We headed to the beach on Monday for a Wellington Day Celebration put on by the Hutt City Council. We are living near Petone Beach, recognized as the location where the first organized settlers to New Zealand landed aboard the ship Aurora, on January 22, 1840. The first settlers were welcomed by the great Maori Te Atiawa chiefs. The Aurora brought nearly 150 New Zealand Company settlers, who had made the four-month voyage from Gravesend, near London. Our 12-year-old looked up at us and said, “I have heard this story before.”
As we walked through The Petone Settlers Museum, we could not help but think of our time in Plymouth, Massachusetts, aboard the Mayflower, just six months ago. Our time at Crazy Horse learning about the Native American Perspective of Western Settlement also came to the forefront in this moment. Although we recognize and talk about the importance of what makes cultures distinctive from one another, what our children are so good at highlighting are the ways we are all connected.

#### Stored data
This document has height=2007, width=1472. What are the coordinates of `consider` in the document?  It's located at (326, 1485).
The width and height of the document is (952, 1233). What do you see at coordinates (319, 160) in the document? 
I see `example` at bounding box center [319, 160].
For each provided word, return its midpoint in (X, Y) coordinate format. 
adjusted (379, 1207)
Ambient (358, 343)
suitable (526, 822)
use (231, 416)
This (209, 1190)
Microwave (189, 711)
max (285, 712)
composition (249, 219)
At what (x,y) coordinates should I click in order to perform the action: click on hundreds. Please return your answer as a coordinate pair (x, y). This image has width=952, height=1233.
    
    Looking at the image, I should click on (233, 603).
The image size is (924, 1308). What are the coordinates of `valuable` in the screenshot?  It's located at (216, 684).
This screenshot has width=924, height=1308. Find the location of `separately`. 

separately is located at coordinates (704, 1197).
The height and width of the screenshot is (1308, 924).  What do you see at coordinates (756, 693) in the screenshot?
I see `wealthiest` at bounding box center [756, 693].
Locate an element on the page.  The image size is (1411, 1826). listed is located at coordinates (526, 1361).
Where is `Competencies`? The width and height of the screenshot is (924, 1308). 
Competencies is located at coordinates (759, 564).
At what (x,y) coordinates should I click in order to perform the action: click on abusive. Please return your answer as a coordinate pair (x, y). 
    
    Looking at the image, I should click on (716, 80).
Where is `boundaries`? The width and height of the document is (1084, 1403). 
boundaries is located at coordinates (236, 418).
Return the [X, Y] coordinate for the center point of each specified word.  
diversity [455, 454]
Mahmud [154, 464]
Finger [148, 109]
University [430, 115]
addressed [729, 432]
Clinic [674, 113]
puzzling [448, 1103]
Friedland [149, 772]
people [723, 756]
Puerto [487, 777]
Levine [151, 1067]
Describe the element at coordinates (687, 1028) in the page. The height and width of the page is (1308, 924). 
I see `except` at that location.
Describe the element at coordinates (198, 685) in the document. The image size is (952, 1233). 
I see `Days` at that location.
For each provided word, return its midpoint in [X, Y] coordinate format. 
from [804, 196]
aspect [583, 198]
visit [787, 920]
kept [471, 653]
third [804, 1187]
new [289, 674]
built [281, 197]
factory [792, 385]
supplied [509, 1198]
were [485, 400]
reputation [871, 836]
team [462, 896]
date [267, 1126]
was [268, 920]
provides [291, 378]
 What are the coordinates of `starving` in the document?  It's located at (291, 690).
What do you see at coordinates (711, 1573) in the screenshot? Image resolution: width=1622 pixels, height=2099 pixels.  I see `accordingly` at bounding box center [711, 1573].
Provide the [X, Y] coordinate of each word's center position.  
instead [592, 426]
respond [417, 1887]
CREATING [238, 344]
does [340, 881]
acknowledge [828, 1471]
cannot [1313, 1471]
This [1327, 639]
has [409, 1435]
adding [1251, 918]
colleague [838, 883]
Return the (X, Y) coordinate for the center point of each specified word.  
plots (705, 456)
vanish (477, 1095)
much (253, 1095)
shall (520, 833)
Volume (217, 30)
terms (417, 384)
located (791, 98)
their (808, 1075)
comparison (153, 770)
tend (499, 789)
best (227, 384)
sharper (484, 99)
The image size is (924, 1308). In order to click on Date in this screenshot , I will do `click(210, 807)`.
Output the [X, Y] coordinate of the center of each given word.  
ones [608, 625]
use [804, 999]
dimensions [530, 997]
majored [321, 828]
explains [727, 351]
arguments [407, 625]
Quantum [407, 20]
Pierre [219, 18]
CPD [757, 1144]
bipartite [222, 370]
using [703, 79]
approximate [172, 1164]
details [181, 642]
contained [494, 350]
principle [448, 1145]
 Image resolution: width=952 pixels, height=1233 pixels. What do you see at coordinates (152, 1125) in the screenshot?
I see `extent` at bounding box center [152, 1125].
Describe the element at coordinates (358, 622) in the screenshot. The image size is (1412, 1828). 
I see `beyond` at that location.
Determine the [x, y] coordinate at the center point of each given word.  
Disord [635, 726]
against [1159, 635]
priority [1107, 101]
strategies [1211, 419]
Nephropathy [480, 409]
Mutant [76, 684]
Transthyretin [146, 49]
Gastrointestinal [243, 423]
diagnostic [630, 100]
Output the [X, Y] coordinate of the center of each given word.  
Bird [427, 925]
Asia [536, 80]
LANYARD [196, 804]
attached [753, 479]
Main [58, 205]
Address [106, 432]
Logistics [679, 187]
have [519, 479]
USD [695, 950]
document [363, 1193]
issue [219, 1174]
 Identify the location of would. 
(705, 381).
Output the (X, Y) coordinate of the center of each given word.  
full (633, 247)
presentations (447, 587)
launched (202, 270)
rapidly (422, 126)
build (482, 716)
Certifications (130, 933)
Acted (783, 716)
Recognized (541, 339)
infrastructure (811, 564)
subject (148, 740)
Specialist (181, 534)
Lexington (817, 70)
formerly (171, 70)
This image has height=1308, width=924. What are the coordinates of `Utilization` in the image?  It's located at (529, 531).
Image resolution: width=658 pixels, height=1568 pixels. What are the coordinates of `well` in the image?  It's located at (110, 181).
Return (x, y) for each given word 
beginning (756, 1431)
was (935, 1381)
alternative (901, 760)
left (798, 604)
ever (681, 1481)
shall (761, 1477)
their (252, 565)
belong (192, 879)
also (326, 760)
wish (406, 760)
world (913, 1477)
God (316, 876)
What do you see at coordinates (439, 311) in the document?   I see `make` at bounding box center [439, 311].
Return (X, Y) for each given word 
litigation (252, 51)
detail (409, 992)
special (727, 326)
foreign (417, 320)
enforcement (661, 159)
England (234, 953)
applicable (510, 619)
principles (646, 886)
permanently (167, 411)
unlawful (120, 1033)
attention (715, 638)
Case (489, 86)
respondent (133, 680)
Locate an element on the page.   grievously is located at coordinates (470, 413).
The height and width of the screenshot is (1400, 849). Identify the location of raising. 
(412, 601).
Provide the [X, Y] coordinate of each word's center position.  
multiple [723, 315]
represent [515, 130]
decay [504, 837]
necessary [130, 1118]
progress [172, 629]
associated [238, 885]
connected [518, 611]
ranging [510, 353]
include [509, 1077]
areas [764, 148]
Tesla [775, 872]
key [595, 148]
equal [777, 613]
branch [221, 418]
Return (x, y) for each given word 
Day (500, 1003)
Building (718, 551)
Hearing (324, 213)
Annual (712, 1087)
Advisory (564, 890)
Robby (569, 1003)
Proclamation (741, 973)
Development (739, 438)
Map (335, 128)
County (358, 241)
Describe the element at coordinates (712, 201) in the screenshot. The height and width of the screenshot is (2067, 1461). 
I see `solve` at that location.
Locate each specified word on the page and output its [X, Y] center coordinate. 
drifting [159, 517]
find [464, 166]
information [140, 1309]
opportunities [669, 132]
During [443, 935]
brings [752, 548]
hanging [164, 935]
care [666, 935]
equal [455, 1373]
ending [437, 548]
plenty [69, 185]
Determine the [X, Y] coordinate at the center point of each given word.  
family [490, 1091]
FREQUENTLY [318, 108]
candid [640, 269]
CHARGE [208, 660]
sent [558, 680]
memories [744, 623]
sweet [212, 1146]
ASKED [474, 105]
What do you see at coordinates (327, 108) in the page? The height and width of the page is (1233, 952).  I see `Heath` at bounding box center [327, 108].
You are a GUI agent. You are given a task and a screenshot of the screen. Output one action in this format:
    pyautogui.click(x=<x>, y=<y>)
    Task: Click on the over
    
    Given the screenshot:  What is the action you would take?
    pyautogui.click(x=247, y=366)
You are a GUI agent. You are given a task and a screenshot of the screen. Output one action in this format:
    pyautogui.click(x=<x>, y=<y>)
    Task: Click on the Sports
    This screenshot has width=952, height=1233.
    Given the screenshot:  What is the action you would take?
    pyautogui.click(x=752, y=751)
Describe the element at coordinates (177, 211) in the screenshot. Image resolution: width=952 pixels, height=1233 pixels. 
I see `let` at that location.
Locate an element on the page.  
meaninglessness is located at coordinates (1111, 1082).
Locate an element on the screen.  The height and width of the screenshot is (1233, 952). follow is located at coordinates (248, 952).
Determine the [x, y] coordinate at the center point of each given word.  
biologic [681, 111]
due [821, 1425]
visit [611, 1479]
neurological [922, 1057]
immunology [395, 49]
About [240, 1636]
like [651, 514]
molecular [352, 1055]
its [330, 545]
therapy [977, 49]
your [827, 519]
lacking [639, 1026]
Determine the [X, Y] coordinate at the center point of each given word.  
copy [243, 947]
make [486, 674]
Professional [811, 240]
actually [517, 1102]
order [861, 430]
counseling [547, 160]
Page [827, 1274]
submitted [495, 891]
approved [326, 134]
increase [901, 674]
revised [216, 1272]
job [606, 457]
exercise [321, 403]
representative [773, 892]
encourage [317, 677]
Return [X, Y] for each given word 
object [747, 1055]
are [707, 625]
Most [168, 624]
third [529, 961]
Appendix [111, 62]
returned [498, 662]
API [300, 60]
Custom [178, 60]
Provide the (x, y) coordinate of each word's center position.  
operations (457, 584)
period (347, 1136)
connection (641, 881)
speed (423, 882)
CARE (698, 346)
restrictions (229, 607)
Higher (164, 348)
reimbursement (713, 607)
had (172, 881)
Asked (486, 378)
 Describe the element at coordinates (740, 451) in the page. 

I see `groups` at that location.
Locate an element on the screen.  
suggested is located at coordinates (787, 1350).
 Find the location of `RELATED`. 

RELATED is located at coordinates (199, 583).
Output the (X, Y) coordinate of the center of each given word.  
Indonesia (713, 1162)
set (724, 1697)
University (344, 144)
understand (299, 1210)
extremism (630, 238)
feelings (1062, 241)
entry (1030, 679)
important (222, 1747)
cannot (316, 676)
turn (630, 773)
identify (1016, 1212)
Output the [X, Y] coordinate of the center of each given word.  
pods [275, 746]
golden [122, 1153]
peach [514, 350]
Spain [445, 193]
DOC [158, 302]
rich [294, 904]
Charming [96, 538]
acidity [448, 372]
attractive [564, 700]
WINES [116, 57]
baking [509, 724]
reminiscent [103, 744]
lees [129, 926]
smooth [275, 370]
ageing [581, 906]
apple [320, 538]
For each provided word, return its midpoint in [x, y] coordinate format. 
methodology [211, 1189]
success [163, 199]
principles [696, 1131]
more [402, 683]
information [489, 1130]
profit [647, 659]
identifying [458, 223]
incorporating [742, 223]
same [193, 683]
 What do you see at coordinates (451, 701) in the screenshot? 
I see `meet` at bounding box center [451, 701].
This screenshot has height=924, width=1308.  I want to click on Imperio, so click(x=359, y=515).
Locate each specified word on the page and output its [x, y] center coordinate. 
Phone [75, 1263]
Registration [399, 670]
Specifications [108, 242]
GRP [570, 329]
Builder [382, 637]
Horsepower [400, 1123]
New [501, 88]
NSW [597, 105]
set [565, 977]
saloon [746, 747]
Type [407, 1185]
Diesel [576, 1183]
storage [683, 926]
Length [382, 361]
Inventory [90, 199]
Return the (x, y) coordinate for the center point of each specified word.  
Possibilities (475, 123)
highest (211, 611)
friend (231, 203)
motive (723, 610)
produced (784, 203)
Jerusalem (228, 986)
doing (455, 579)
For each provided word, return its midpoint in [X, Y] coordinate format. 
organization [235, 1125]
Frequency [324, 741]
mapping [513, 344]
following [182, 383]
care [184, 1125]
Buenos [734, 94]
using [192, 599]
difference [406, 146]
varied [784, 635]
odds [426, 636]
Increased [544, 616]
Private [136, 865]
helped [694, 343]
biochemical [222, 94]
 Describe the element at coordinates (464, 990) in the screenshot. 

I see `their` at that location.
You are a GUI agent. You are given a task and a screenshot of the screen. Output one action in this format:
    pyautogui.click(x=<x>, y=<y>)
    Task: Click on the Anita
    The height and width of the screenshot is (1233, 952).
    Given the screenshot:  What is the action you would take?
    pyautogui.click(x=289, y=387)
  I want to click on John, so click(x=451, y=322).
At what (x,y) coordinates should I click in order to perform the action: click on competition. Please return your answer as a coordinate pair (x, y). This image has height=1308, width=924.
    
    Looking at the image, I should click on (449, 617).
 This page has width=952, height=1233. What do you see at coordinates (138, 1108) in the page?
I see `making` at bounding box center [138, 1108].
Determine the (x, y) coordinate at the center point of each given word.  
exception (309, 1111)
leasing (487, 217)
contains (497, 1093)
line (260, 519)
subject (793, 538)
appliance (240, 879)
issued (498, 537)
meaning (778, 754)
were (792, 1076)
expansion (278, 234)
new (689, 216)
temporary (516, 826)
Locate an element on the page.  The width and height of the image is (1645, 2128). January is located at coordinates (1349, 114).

#### What you have to do
Pick up the travel account of the Wellington Day celebration at Petone Beach, shown above the material, and continue it from its last sentence.

#### Response
As the day ambled by, our kids participated in many new things such as 10-pin bowling, cricket, and traditional Maori weapons training. They also found many familiar games such as grain sack races, tug-of-war, and coffee can stilt practice. Six hours passed, and as the festival was breaking down the kids were splashing in Wellington Bay with fast friends.
It all felt so familiar in a foreign land, and it made us wonder about common threads. It seems the more we connect with people and their history, the more connected we feel. The world gets smaller as our understanding of it expands. Although we fumble through and celebrate cultural differences, what is becoming more vivid the further we go is that we have all made many of the same mistakes and relished similar accomplishments. We have awakened new eras of discovery and found joy in simple pleasures along the way.
As Maya Angelou so profoundly writes, “… I note the obvious differences between each sort and type, but we are more alike, my friends, than we are unalike. We are more alike, my friends, than we are unalike …”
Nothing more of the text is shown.